Learning predictable and robust neural representations by straightening image sequences
This work addresses the challenge of creating robust and interpretable neural representations for unsupervised learning in computer vision, offering a biologically-inspired method that enhances prediction and resilience, though it is incremental in building on existing self-supervised learning frameworks.
The authors tackled the problem of learning neural representations that are both predictable and robust by introducing a self-supervised objective based on straightening image sequences, inspired by biological vision. They demonstrated that this approach leads to embeddings that factorize object attributes and are more robust to noise and adversarial attacks compared to prior methods, with improvements transferable as a regularizer.

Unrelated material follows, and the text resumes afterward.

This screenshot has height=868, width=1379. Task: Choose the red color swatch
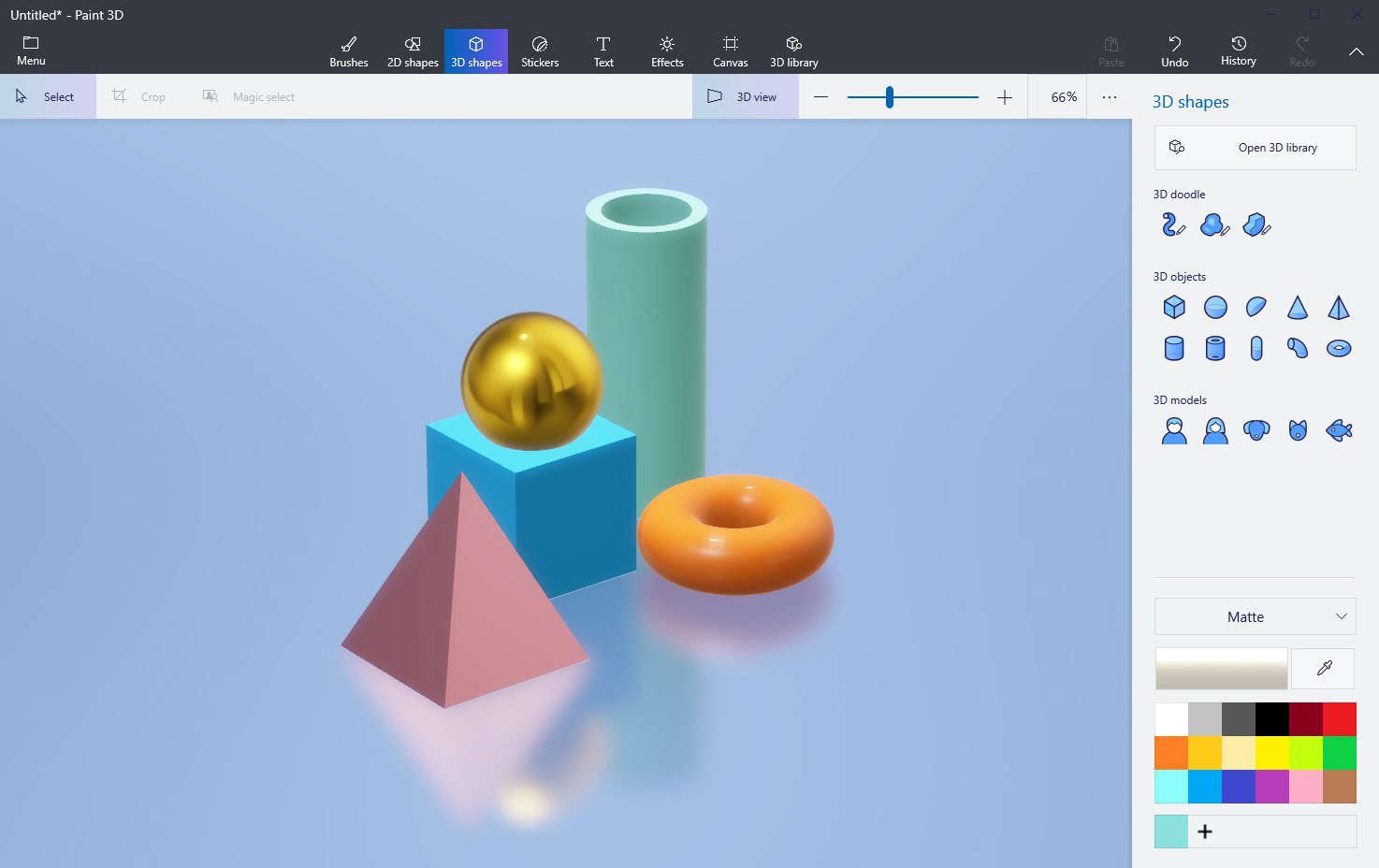pyautogui.click(x=1339, y=719)
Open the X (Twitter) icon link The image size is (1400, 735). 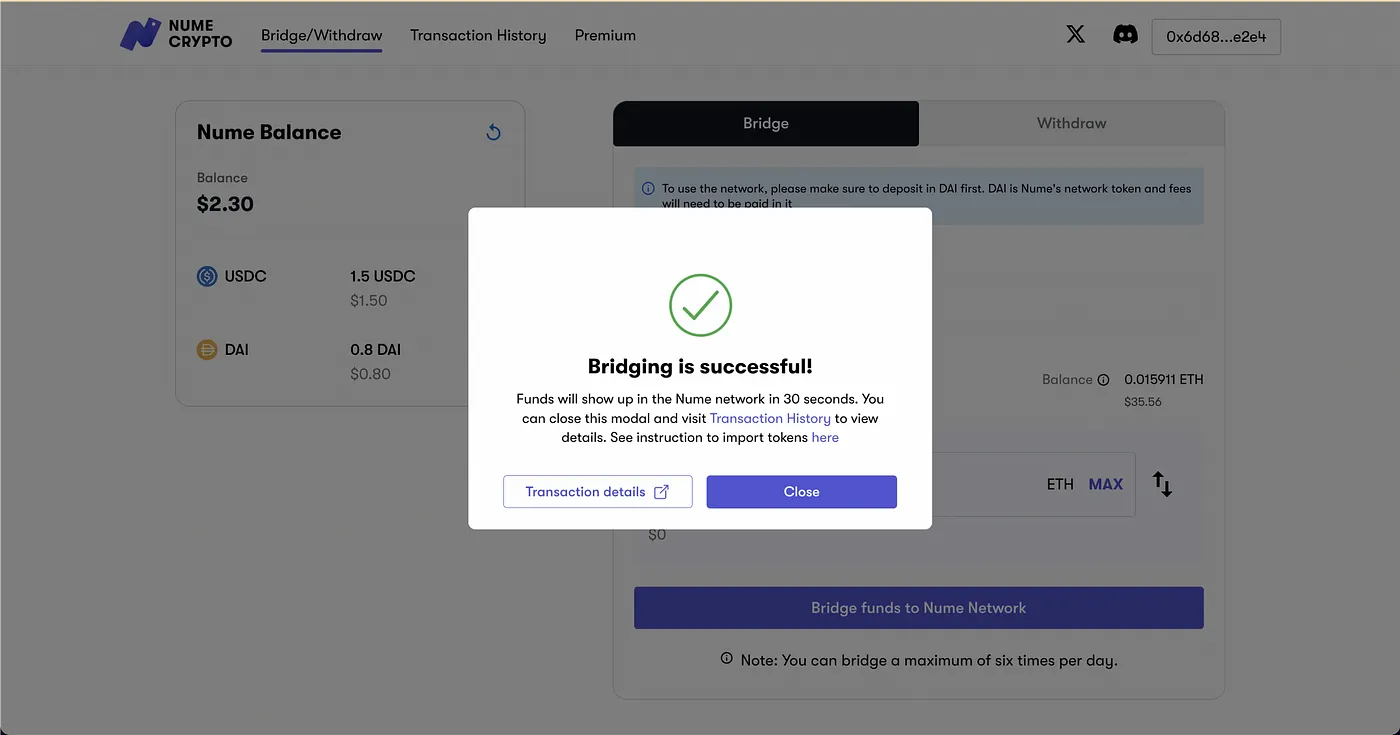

Prediction is a fundamental capability of all living organisms, and has been proposed as an objective for learning sensory representations. Recent work demonstrates that in primate visual systems, prediction is facilitated by neural representations that follow straighter temporal trajectories than their initial photoreceptor encoding, which allows for prediction by linear extrapolation. Inspired by these experimental findings, we develop a self-supervised learning (SSL) objective that explicitly quantifies and promotes straightening. We demonstrate the power of this objective in training deep feedforward neural networks on smoothly-rendered synthetic image sequences that mimic commonly-occurring properties of natural videos. The learned model contains neural embeddings that are predictive, but also factorize the geometric, photometric, and semantic attributes of objects. The representations also prove more robust to noise and adversarial attacks compared to previous SSL methods that optimize for invariance to random augmentations. Moreover, these beneficial properties can be transferred to other training procedures by using the straightening objective as a regularizer, suggesting a broader utility for straightening as a principle for robust unsupervised learning.